Sobre o socialismo “de verdade”

Christopher Freiman
Tradução de Aluízio Couto

Enquanto as crianças morrem de fome na Venezuela, reaparece uma saída antiga: isso não é socialismo de verdade!

Uma versão desta resposta alega que o socialismo exige que os trabalhadores controlem diretamente os meios de produção. Assim, por mais que o governo venezuelano tenha colocado mais de 500 companhias sob o controle estatal, tal sistema é considerado “capitalismo de estado” e não socialismo. Não vou examinar esta saída, mas vale mencionar que há vários casos em que os socialistas estão bem satisfeitos em identificar o socialismo com o controle estatal — veja-se, por exemplo, o apoio explícito dos Democratas Socialistas da América ao sistema de saúde controlado pelo governo.

A versão do argumento “não é socialismo de verdade” na qual estou interessado é aquela segundo a qual a Venezuela não é socialista porque não corresponde aos objetivos declarados do socialismo. Eis um exemplo escolhido mais ou menos ao acaso, escrito por Nathan Robinson, do Current Affairs:

Como muitos outros exemplos de regimes “socialistas” radicalmente autoritários, o colapso da Venezuela nos diz mais sobre os problemas da ditadura, corrupção e incompetência do que sobre o “socialismo” (…) O “socialismo” venezuelano é socialista apenas nominalmente. De fato, o governo é composto por elites corruptas que mal fingiram ser socialistas e que recentemente têm abandonado até o rótulo (…) São ricos e auto-interessados, sem qualquer preocupação com a igualdade.

Dados da tarefa:
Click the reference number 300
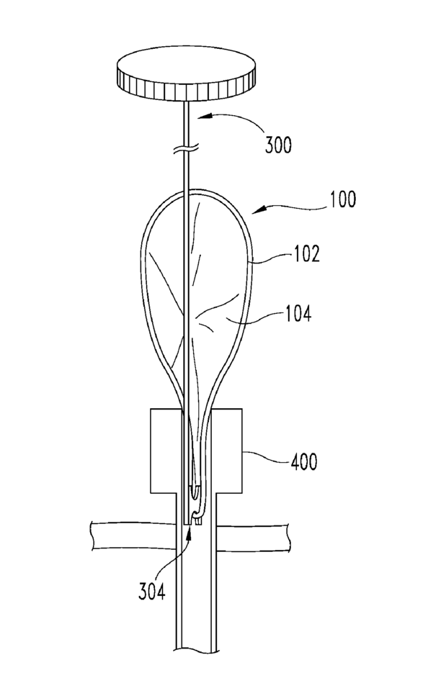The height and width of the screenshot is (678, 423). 278,145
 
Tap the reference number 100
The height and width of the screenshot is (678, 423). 343,199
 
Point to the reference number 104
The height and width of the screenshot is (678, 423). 298,313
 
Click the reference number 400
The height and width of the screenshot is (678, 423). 304,462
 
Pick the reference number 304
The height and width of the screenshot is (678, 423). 151,591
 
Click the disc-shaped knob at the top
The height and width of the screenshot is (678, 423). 186,73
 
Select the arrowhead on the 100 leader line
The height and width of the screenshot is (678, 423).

Tarefas propostas:
A) Segundo o trecho citado no texto sobre o socialismo, o colapso da Venezuela diz mais sobre quais problemas do que sobre o "socialismo"? Enumere todos eles.
B) Atualize os registros da linha com "Click the reference number 400" até o final deles, trocando "reference number" por "callout number" e mantendo todo o restante inalterado. Apresente somente esse trecho.
Os registros não guardam qualquer relação com o texto.

Respostas do exercício:
A) Ditadura, corrupção e incompetência.

B)
Click the callout number 400
The height and width of the screenshot is (678, 423). 304,462
 
Pick the callout number 304
The height and width of the screenshot is (678, 423). 151,591
 
Click the disc-shaped knob at the top
The height and width of the screenshot is (678, 423). 186,73
 
Select the arrowhead on the 100 leader line
The height and width of the screenshot is (678, 423).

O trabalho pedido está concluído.